Search code examples
amazon-web-servicesamazon-s3aws-glue

Crawl is not running in S3 event mode


When running an AWS Glue crawler that points to S3, the second log entry in CloudWatch is always:

Crawl is not running in S3 event mode

What is S3 event mode?

The name sounds like some way of getting S3 to invoke Glue for partial crawls after every object upload to the prefix. But as far as I can tell, such functionality does not exist. So what is this log entry referring to?

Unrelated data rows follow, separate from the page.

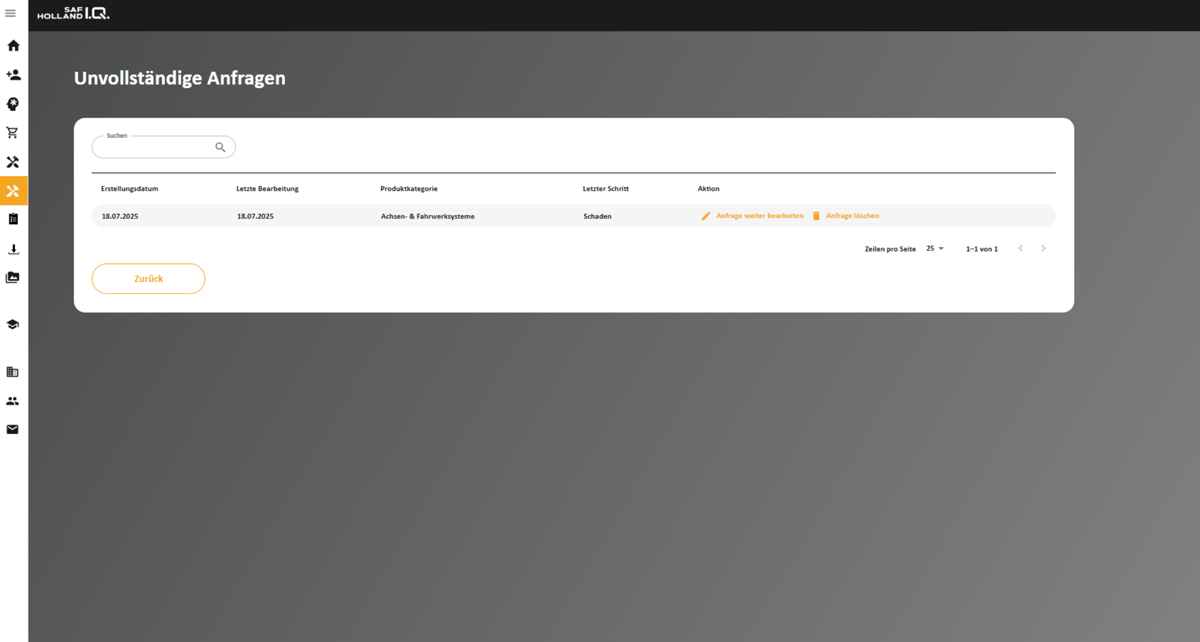
Task: Click the download sidebar icon
Action: tap(13, 249)
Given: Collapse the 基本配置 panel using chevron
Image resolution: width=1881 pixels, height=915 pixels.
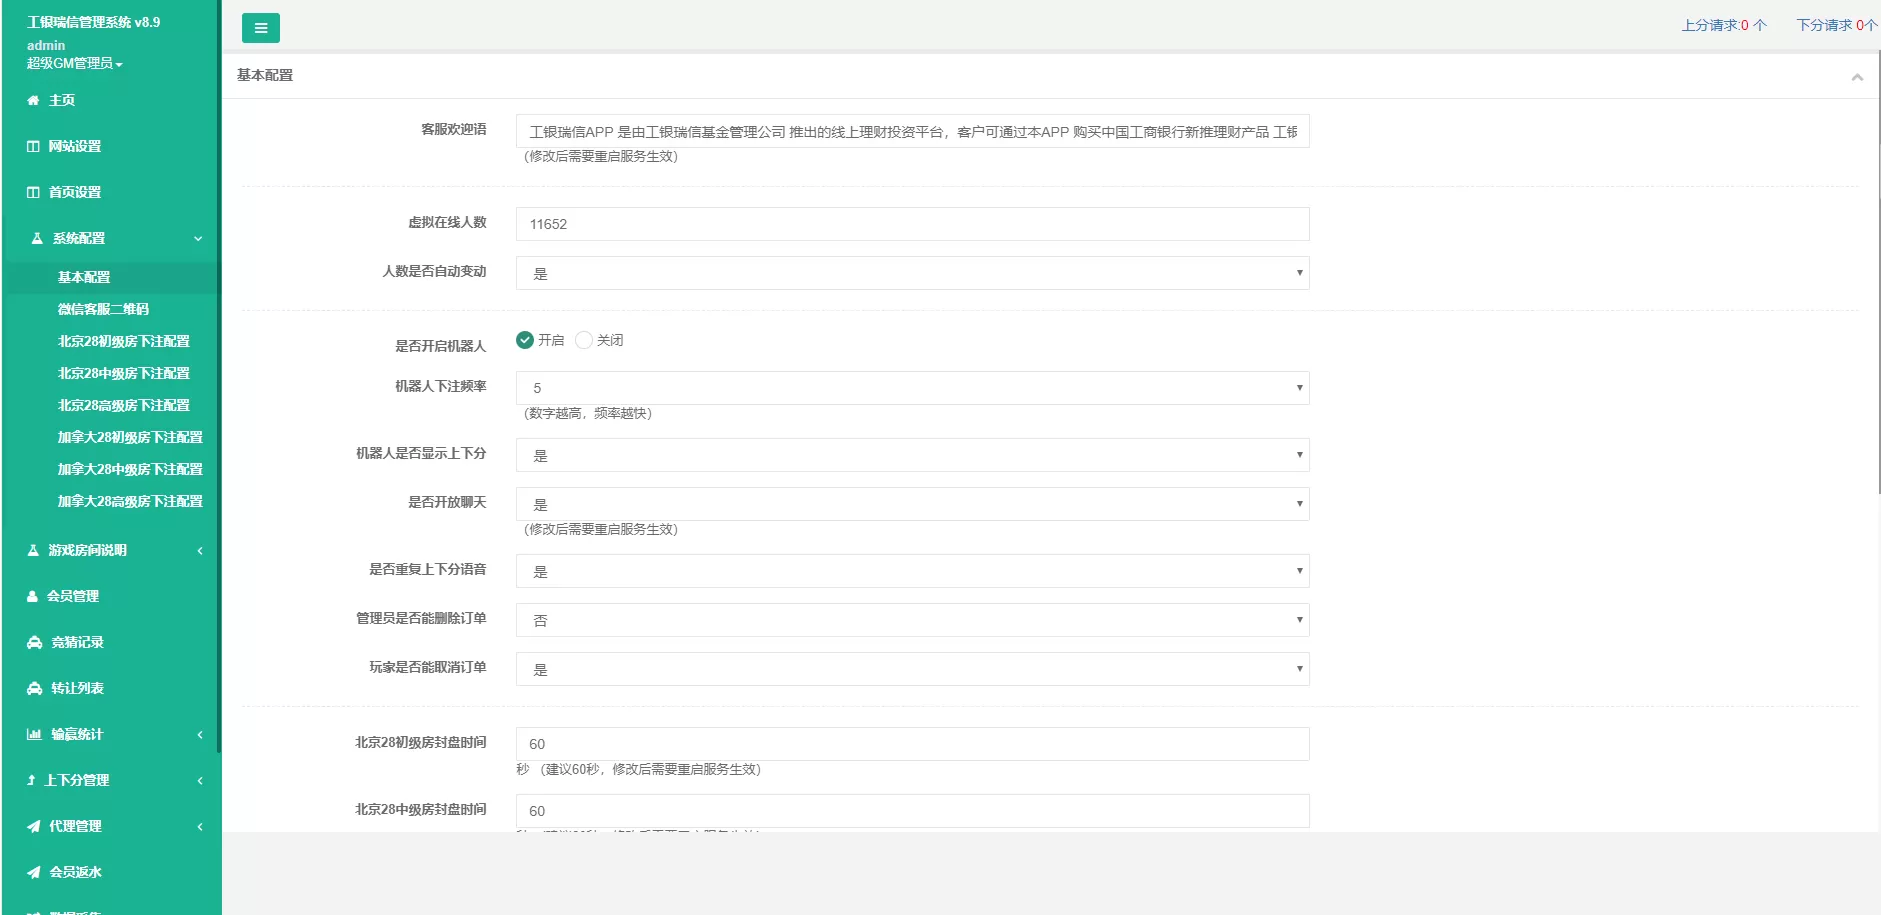Looking at the screenshot, I should (1857, 77).
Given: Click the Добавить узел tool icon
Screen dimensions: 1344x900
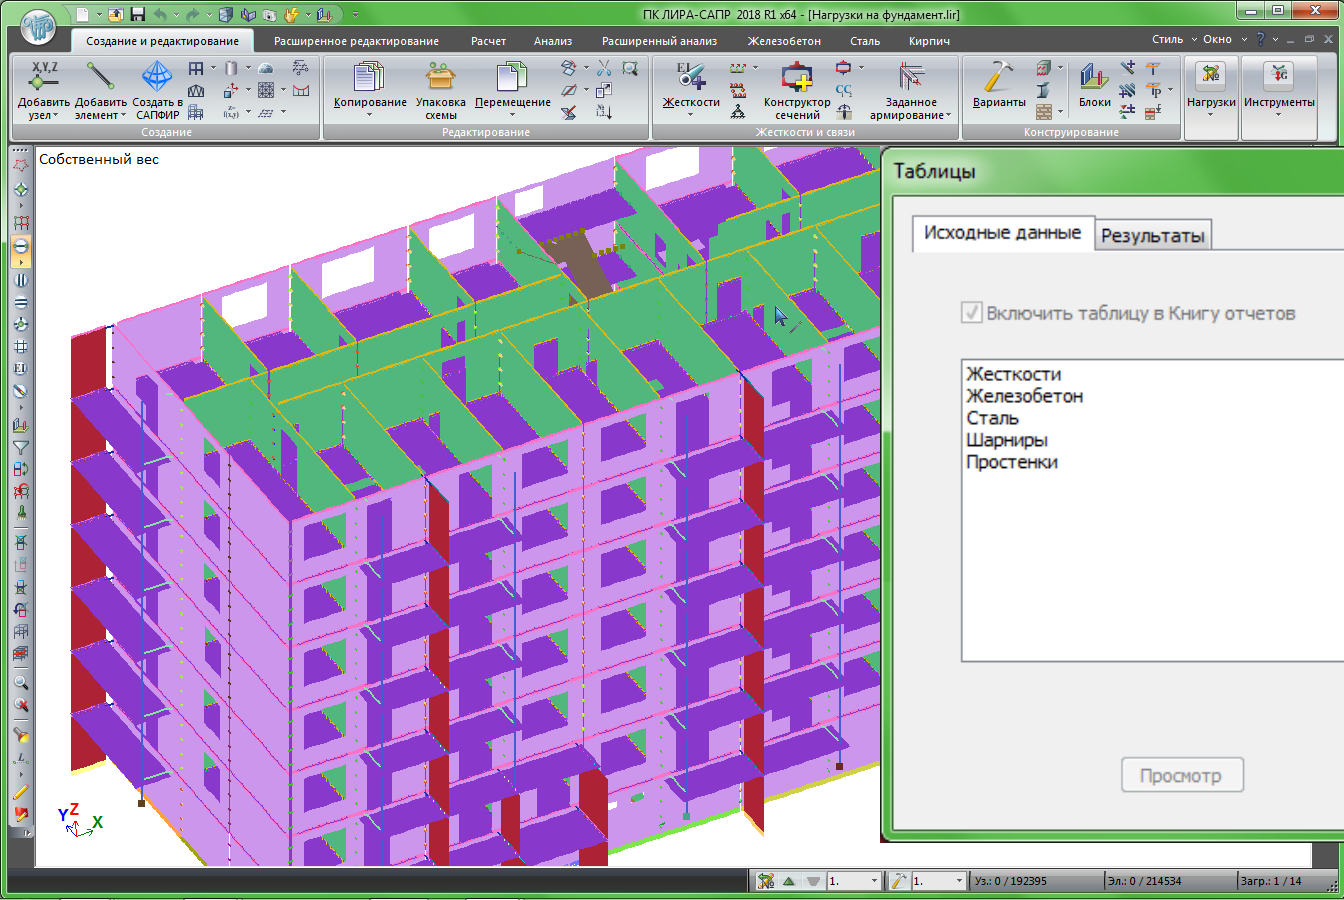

The closest thing I found in the Glue documentation was event based triggers for Glue jobs, but Glue Jobs are different to Glue Crawlers.

Steps to reproduce

  1. Create a Glue Crawler. Choose any configuration. Point it to anywhere in any S3 bucket with any dataset (even an empty one)
  2. Run the crawler. It doesn't matter if the crawl fails or succeeds
  3. Open the logs for that crawl
  4. Look at the second log entry
2021-07-01T20:04:39.882+10:00
[6588c8ba-57e2-46e3-94b4-1bc4dfc5957d] BENCHMARK : Running Start Crawl for Crawler my-crawler
2021-07-01T20:04:40.200+10:00
[6588c8ba-57e2-46e3-94b4-1bc4dfc5957d] INFO : Crawl is not running in S3 event mode

Solution

  • AWS Support gave me an answer.

    S3 Event mode is functionality available internally inside AWS. As I suspected it means S3 triggers crawler crawls for every file upload. But this functionality is not public at the moment.